MOONLIGHT【番外編~ウエディング、新婚旅行!?編】
マスコミでも大々的に、今回のノミネートの件は報道された。
この映画祭については、日本初の快挙となったので、大きく取り上げられたのだった。
おまけに、1月3日に世界一斉にベリー・Bの新展開、『ベリー・B・クール』が発表された。
モデルとなったレイのポスターも新聞、雑誌を初め、街中でも見られるようになった。
あの、刺傷事件の時にスカートのスリットを引き裂いたシーンで、巷でもかなり話題になっている。
夫の俺が言うのもなんだけど、無茶苦茶格好イイ。
街角のレイのポスターが盗まれる現象もおきている。
間違いなく、今レイは話題の人物だ。
つまり、これを機にレイは一般人ではなくなったということで。
案の定、取材が殺到した。
まあ、それは想定内のことだったので慌てなかったが、レイが随分と渋った。
どういう事かというと、つまりはレイにプロダクションに入る事を進めたからだ。
俺の所属している、船津プロに。
菊弥先生の進めもあって、マスコミ対策等を考えるとフリーでいると限界があるとレイを説得した。

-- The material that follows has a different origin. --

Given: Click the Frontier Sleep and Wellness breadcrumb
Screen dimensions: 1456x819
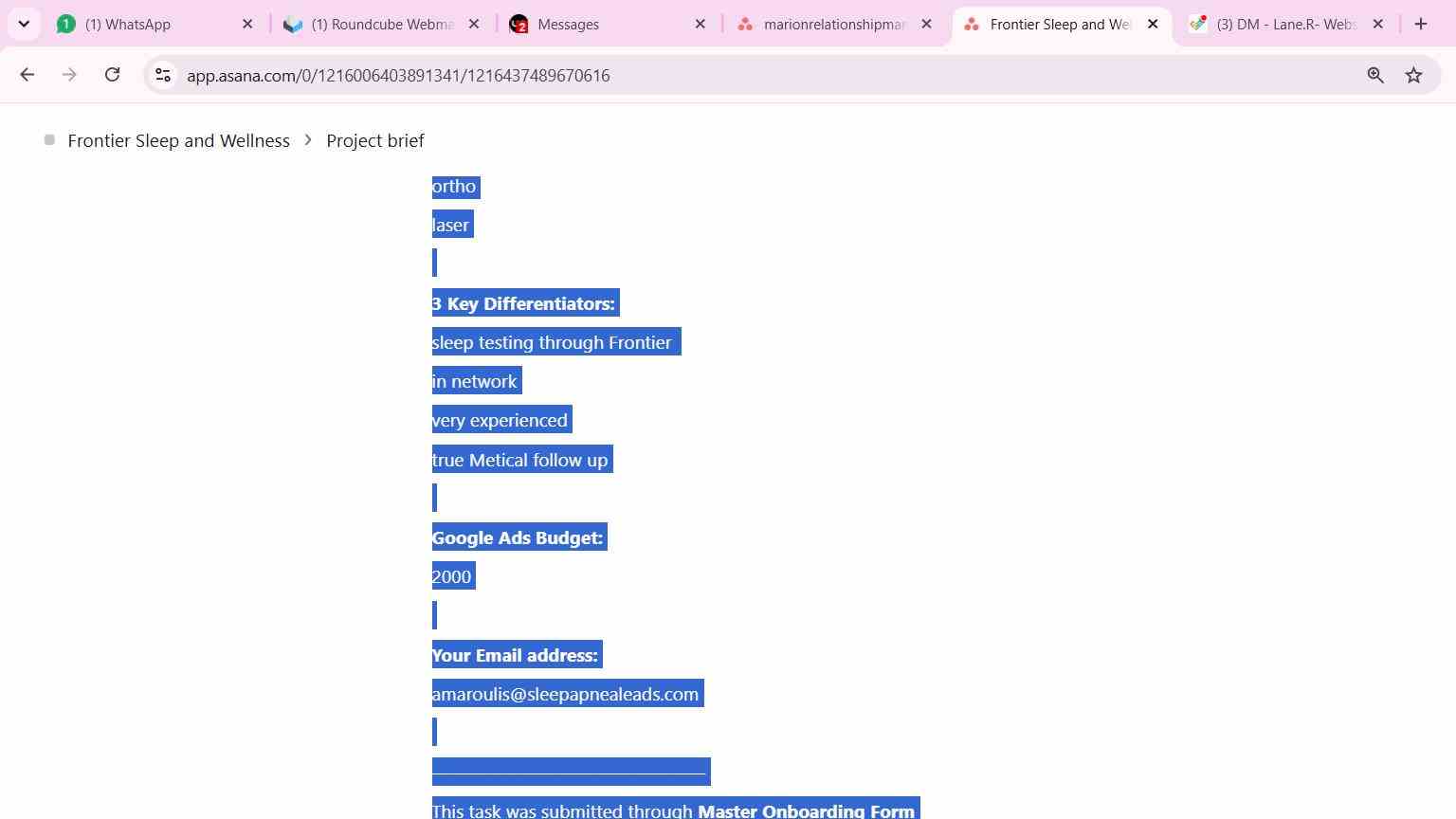Looking at the screenshot, I should [178, 140].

まあ、日本を代表する俳優の船津さんの事務所なら、本当に待遇はいいし、融通がきく。
なにより、レイのスケジュールが把握できる。
レイはべべの仕事しかするつもりがないようだから、担当も俺のチーフマネージャーの木村さんに兼務してもらうことになった。
会社側としても、俺達がセットの方が扱いやすいようだし。
という事で、レイが船津プロにはいり、皆ホッと一安心した。
1人不本意なレイを除いては。
「日差しも強くないのに、絶対にサングラスなんてしないわよ。」
空港に向かう木村さんが運転するワンボックスカーの中で、案の定レイが抵抗した。
空港につけば、人目を集めるに決まっているから、サングラスをかけるようにいったのだが。
「はあ。やっぱり、レイはそう言うと思った。じゃあ、サングラスかけないなら、しっかり俺と手をつないでいろよ。」
「何でよ。」
「…そこは、うれしーっていうとこだろ。はあ…あのな、今、レイは有名人なんだよ、だから人が押し寄せてきてぼーっとしてると危険なんだよ。俺は、慣れてるから、咄嗟に対応ができるし。」
いや、単に手をつなぎたいだけのこともあるけど。
「なるほど。わかった。」
レイが素直に頷いた。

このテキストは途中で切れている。